### Текст для разбора
----------
Еврейское имя. Никто не знает откуда. От “Ман Мендель” – маленький человек. Мандель гибирге, Мендель гибирге. Менахем
Мендель – полное имя. А имя миллионера было Исайя. Он уже помер к этому времени. Я его не помню. Он, я думаю, умер в пятом-шестом.
Это была жизнь, понимаете ранга магараджи. Он по-русски не говорил. Только на еврейском. На жаргоне. Раз в день посылал кого-то осведомиться о его здоровье генерал-губернатор. В этой бедной истории это был генерал Звягинцев. Раз в день посылал
Звягинцев чиновника специальных поручений, чтобы узнать, как жизнь моего дедушки. Так называемого – не настоящего. Так это шло. Летом… нет, зимой он ехал в Ментон. Окружаемый – сорока людьми. То есть повара должны были быть, чтобы рубить кошерное, шуты какие-то придворные, были, конечно, чиновники, которые записывали вещи, были какие-то, не знаю…- как clerc по-русски?
----------
Элементы, перечисленные в наборе данных:

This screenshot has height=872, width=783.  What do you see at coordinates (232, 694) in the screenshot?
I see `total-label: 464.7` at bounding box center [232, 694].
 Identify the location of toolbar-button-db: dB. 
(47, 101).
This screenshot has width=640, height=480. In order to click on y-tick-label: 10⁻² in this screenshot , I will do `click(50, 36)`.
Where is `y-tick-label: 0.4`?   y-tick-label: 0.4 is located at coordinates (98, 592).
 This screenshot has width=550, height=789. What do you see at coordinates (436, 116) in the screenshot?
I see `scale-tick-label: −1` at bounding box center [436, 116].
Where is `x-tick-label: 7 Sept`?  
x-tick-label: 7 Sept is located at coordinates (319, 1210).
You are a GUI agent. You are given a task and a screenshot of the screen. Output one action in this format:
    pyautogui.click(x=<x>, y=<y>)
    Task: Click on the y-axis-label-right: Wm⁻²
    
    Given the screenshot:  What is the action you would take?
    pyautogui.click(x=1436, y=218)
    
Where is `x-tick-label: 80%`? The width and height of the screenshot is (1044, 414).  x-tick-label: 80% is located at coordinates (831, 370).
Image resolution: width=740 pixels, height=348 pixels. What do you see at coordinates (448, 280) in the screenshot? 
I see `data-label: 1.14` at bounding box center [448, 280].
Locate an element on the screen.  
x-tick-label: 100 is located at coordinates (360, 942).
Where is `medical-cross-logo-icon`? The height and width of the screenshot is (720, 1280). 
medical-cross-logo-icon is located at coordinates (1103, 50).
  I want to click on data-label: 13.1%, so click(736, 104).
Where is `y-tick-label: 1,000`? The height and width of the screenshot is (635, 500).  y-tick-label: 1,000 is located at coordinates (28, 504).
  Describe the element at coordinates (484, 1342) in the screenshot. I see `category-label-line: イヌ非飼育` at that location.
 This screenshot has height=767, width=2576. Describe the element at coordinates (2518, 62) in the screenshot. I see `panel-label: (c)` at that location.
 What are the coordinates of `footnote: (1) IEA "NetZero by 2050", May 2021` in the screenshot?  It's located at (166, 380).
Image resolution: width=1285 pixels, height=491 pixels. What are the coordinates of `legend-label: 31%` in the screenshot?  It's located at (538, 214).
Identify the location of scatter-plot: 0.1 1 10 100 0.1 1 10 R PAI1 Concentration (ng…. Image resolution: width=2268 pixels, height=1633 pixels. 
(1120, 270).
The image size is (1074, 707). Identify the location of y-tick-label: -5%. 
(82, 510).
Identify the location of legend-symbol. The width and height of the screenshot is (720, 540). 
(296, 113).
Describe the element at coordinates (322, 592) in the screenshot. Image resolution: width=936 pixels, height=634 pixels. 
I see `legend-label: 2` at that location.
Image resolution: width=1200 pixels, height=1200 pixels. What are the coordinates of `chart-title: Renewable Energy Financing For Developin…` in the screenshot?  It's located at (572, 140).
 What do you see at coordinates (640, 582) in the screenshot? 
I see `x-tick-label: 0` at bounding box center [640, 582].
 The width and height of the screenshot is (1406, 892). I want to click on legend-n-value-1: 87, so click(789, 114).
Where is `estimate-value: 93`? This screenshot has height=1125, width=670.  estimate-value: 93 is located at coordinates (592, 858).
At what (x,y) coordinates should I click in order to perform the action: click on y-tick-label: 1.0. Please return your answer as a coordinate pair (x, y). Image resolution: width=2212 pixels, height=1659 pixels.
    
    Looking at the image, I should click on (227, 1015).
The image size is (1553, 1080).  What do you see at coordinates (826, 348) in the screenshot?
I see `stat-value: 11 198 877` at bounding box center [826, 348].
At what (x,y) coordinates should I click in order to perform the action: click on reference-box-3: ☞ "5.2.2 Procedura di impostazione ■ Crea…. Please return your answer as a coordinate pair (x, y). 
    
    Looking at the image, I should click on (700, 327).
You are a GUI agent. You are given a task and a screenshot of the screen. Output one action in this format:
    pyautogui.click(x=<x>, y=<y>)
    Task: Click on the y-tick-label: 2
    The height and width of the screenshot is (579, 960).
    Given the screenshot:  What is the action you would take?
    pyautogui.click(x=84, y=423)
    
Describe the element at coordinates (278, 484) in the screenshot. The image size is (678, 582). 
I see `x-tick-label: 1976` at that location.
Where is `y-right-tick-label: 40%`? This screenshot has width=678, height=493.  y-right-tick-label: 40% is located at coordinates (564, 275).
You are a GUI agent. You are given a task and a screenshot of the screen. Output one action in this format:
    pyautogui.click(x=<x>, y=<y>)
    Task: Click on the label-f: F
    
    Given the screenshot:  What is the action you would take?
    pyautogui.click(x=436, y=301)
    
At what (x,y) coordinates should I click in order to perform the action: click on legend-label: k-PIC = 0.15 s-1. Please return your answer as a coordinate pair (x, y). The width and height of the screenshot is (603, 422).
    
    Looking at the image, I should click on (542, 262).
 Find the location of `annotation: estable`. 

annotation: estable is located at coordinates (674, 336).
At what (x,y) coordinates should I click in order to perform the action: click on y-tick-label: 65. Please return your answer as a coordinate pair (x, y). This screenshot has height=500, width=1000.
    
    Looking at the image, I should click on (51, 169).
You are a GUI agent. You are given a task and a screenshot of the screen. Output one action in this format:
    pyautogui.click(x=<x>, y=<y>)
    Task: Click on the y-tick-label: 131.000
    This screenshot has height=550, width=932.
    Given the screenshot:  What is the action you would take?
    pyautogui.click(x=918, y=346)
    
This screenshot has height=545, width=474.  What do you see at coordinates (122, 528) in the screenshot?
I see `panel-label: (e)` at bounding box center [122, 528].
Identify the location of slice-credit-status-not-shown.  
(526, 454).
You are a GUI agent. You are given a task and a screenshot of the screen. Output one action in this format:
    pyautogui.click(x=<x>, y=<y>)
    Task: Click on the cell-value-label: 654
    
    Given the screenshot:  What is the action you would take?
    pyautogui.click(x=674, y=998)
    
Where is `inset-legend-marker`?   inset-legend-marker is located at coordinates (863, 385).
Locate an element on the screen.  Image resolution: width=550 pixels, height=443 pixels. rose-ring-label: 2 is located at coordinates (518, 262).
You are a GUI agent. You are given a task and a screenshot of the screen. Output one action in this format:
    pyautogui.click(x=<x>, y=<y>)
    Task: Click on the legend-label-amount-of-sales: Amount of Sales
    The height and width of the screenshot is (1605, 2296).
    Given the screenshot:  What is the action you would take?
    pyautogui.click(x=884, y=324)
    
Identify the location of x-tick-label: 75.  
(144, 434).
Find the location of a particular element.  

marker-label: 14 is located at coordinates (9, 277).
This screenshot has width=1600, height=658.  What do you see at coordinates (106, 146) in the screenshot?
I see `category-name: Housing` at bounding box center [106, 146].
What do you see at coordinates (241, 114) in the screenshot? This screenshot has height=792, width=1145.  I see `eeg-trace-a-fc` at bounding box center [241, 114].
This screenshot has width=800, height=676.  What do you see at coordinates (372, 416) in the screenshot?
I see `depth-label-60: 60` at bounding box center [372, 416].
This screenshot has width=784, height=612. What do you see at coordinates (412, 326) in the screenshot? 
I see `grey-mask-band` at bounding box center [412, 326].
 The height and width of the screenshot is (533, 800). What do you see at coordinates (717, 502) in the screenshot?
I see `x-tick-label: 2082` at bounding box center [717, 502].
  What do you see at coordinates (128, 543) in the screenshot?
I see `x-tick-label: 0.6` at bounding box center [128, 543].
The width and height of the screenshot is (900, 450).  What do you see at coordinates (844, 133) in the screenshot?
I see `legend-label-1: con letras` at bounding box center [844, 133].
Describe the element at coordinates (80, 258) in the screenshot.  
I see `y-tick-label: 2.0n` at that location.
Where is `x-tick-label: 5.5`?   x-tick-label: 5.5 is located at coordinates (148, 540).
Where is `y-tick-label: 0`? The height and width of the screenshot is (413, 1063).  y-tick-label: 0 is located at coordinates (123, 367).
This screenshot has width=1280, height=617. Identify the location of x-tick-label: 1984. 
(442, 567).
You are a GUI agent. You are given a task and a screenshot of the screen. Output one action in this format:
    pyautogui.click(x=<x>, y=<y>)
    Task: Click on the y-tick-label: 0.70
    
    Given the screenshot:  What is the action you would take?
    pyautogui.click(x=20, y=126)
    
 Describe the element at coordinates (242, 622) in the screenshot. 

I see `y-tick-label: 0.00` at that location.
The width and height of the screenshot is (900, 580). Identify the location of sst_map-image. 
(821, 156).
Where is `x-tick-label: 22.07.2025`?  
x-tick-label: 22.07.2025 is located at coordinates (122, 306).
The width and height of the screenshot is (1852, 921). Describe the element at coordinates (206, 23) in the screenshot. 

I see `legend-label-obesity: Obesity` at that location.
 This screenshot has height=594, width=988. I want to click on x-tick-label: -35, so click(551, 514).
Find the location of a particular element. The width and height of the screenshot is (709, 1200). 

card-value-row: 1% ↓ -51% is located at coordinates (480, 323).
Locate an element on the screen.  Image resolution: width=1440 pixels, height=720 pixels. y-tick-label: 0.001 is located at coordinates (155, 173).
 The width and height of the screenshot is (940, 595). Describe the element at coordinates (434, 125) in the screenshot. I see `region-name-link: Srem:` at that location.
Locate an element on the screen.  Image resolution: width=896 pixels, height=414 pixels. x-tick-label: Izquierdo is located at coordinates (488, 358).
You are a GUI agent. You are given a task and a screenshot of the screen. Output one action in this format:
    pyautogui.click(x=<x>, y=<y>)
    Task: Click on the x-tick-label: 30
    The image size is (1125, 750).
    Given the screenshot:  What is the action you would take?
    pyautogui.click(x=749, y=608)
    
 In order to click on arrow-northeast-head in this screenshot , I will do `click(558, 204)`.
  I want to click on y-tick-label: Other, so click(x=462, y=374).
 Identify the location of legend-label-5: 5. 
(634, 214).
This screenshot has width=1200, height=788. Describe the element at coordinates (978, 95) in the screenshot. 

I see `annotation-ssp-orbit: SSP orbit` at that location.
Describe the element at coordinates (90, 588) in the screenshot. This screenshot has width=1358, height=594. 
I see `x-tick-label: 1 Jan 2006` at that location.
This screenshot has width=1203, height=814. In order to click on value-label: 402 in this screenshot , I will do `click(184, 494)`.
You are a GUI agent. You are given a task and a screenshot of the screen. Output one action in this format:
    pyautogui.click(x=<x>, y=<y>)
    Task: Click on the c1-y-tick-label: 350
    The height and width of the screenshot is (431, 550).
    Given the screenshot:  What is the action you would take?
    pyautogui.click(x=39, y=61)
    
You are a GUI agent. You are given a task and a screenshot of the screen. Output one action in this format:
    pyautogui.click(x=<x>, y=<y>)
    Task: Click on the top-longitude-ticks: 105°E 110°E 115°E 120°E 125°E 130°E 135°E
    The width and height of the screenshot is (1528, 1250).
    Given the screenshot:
----------
### Инструкция к заданию
Верните без изменений фрагмент текста о жизни миллионера начиная со слов «Еврейское имя. Никто» и заканчивая словами «как clerc по-русски?» включительно. Данные никак не связаны с текстом.

### Результат
Еврейское имя. Никто не знает откуда. От “Ман Мендель” – маленький человек. Мандель гибирге, Мендель гибирге. Менахем
Мендель – полное имя. А имя миллионера было Исайя. Он уже помер к этому времени. Я его не помню. Он, я думаю, умер в пятом-шестом.
Это была жизнь, понимаете ранга магараджи. Он по-русски не говорил. Только на еврейском. На жаргоне. Раз в день посылал кого-то осведомиться о его здоровье генерал-губернатор. В этой бедной истории это был генерал Звягинцев. Раз в день посылал
Звягинцев чиновника специальных поручений, чтобы узнать, как жизнь моего дедушки. Так называемого – не настоящего. Так это шло. Летом… нет, зимой он ехал в Ментон. Окружаемый – сорока людьми. То есть повара должны были быть, чтобы рубить кошерное, шуты какие-то придворные, были, конечно, чиновники, которые записывали вещи, были какие-то, не знаю…- как clerc по-русски?